¹Universitätsklinikum Jena, Jena, Germany

Text

Introduction: The creation of digital avatars to anonymize personal health data is essential for enabling privacy-preserving [1]. This survey focuses on assessing the clinical relevance of synthetically generated medical images, involving evaluations by multiple participants. By verifying the realism and utility of these AI-generated images, the study ensures their potential for meaningful integration into clinical practice.

State of the art: Generative-AI (Gen-AI) technologies such as transformers-based architecture have revolutionized medical image synthesis by providing realistic representations. Prior studies revealed the use of these models for Retinal image generation [2], while [3] conducted AI robustness testing to verify the synthesis process. Though some studies exist, proper validation of generated synthetic images in ophthalmology applications is overlooked. Additionally, AI-based realism scoring models have been utilized for general image evaluation and their effectiveness in clinical assessments remain underexplored [4]. This study attempts to address these limitations by gathering evaluations from people for the AI generated synthetic images.

Concept: A systematic, structured and interactive online survey using an open-source platform is created considering ophthalmologists, medical imaging specialists and AI researchers. The involvement of human for evaluation emphasizes more precisely the realism of AI generated synthetic images rather than using AI itself. This survey was designed to facilitate comprehensive assessments by allowing participants to evaluate generated eye images for: grading, differentiation, ranking and identification of synthetic and real images.
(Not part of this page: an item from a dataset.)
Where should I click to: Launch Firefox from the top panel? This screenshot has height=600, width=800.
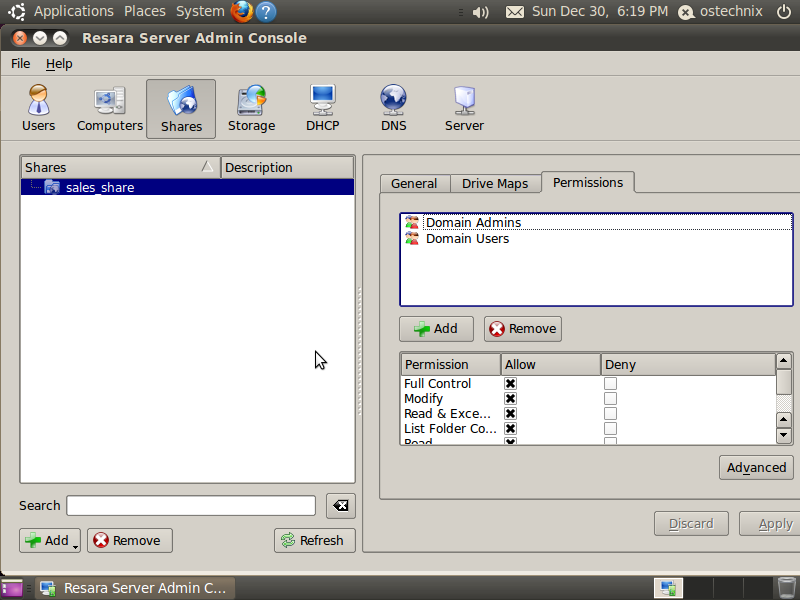[241, 12]
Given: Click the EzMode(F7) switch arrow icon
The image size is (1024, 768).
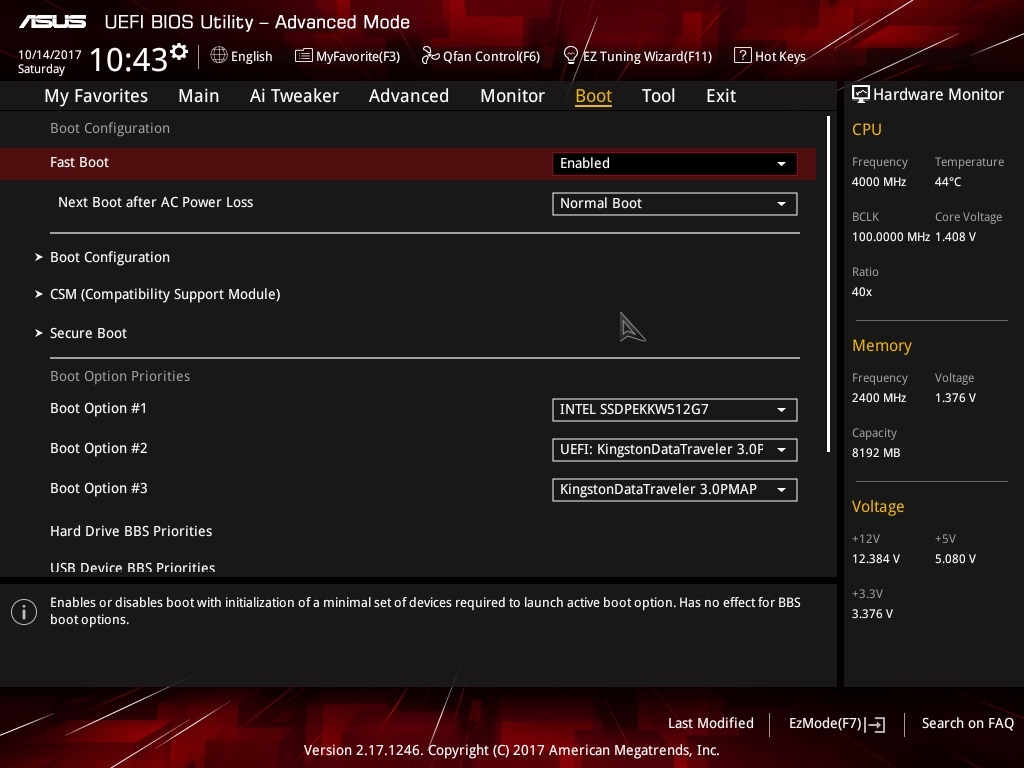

Our goal was to select evaluation methods based on the individual’s ability to provide insights into image reality and diagnosis potential. By responding to validation mechanisms (e.g. sentinel questions, randomized question orders), we ensure survey quality thereby enhancing reliability of the findings.

Implementation: We chose LimeSurvey hosted at FSU Jena for this purpose due to its support for complex branching logic, randomized question ordering and integration of validation mechanisms. The designed survey allows quantitative analysis across participants while maintaining flexibility for future extension. The survey comprises three modules:

1. Bulbar injection rating – Synthetic images are graded using a clinical reference scale (Jenvis Grading Score for bulbar injections)
2. Real vs. Synthetic Identification – Participants classify images as real, or AI generated
3. Image similarly matching – Participants select the closest real-image corresponding to a synthetic image through guidance score

AI-driven realism assessments (ViT, DINO) are planned for validation with human evaluations. Different guidance scores are considered for evaluating the images for different groups.

Lessons learned: The development of a systematic and structured survey, for the validation of synthetic images is complex. It requires appropriate questions summarizing the participants experience. The survey needs to consider the cognitive load as well as bias and framing with respect to participants. We consider the choice of image scoring as an important factor for the validation of images that will have tradeoffs in granularity and interpretability. We collected initial results for the survey within the working group (medical informatics background) and the feedback is integrated into the final version of the survey. Now, the survey is ready for validation and the results will be published accordingly.

The authors declare that they have no competing interests.

The authors declare that an ethics committee vote is not required.

Literatur

[1] Susser D, Schiff DS, Gerke S, Cabrera LY, Cohen IG, Doerr M, Harrod J, Kostick-Quenet K, McNealy J, Meyer MN, Price WN 2nd, Wagner JK. Synthetic Health Data: Real Ethical Promise and Peril. Hastings Cent Rep. 2024 Sep;54(5):8-13. DOI: 10.1002/hast.4911
[2] Wang Z, Lim G, Ng WY, Tan TE, Lim J, Lim SH, Foo V, Lim J, Sinisterra LG, Zheng F, Liu N. Synthetic artificial intelligence using generative adversarial network for retinal imaging in detection of age-related macular degeneration. Frontiers in Medicine. 2023 Jun 22;10:1184892.
[3] Coyner AS, Chen JS, Chang K, Singh P, Ostmo S, Chan RP, Chiang MF, Kalpathy-Cramer J, Campbell JP, Imaging and Informatics in Retinopathy of Prematurity Consortium. Synthetic medical images for robust, privacy-preserving training of artificial intelligence: application to retinopathy of prematurity diagnosis. Ophthalmology Science. 2022 Jun 1;2(2):100126.
[4] Caron M, Touvron H, Misra I, Jégou H, Mairal J, Bojanowski P, Joulin A. Emerging properties in self-supervised vision transformers. In: Proceedings of the IEEE/CVF international conference on computer vision 2021. p. 9650-9660.